#### WHAT TO WORK ON
In everything from the line containing "The height and width of the screenshot is (819, 1456). Find" down to the line containing "the ok at the", rename "resolution" to "dimensions" and return those lines with nothing else altered.

** Start of INFORMATION SUPPLIED **

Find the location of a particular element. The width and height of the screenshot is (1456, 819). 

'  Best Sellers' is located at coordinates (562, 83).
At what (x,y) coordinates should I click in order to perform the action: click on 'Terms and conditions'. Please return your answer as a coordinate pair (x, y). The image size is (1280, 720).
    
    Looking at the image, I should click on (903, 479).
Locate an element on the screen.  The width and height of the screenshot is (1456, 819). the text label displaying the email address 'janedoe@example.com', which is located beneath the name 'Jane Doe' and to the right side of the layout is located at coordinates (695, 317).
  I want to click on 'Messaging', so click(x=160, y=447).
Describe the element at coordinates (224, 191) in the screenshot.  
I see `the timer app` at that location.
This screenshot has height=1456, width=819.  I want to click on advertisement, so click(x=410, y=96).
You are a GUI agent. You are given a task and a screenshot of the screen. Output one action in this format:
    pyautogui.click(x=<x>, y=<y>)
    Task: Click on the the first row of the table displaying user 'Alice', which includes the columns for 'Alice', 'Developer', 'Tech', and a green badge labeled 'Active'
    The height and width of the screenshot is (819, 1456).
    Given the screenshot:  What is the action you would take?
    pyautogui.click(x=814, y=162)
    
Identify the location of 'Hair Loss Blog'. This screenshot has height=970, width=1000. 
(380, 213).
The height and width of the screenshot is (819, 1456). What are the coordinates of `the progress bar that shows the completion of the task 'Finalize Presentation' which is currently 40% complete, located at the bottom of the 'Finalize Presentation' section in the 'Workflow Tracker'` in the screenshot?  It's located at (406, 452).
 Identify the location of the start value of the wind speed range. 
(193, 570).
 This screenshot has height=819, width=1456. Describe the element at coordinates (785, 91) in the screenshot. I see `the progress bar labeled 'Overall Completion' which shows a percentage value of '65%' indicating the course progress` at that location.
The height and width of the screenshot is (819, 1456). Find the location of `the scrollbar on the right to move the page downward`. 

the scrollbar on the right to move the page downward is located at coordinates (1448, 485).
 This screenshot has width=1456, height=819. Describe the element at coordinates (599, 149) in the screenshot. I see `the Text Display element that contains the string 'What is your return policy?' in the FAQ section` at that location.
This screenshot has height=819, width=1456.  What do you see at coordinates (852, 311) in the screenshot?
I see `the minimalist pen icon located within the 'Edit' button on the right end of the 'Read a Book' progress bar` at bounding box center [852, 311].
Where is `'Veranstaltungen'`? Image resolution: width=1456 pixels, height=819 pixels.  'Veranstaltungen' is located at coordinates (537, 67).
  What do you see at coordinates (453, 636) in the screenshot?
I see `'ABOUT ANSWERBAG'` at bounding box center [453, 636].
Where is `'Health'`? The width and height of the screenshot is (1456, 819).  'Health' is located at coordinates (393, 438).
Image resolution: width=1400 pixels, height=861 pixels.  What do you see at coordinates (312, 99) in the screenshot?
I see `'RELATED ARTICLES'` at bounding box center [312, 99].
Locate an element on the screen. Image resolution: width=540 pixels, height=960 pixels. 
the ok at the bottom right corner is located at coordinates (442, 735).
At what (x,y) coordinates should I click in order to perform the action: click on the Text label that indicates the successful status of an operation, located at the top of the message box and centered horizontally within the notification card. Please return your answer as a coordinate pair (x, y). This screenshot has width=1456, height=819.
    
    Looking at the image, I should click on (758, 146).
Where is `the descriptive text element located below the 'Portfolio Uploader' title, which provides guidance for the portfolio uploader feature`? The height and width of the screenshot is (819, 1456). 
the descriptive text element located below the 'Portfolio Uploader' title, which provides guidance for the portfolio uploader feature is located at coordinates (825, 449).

** End of INFORMATION SUPPLIED **

#### PROBLEM SOLUTION
The height and width of the screenshot is (819, 1456). Find the location of `the scrollbar on the right to move the page downward`. 

the scrollbar on the right to move the page downward is located at coordinates (1448, 485).
 This screenshot has width=1456, height=819. Describe the element at coordinates (599, 149) in the screenshot. I see `the Text Display element that contains the string 'What is your return policy?' in the FAQ section` at that location.
This screenshot has height=819, width=1456.  What do you see at coordinates (852, 311) in the screenshot?
I see `the minimalist pen icon located within the 'Edit' button on the right end of the 'Read a Book' progress bar` at bounding box center [852, 311].
Where is `'Veranstaltungen'`? Image dimensions: width=1456 pixels, height=819 pixels.  'Veranstaltungen' is located at coordinates (537, 67).
  What do you see at coordinates (453, 636) in the screenshot?
I see `'ABOUT ANSWERBAG'` at bounding box center [453, 636].
Where is `'Health'`? The width and height of the screenshot is (1456, 819).  'Health' is located at coordinates (393, 438).
Image dimensions: width=1400 pixels, height=861 pixels.  What do you see at coordinates (312, 99) in the screenshot?
I see `'RELATED ARTICLES'` at bounding box center [312, 99].
Locate an element on the screen. Image dimensions: width=540 pixels, height=960 pixels. 
the ok at the bottom right corner is located at coordinates (442, 735).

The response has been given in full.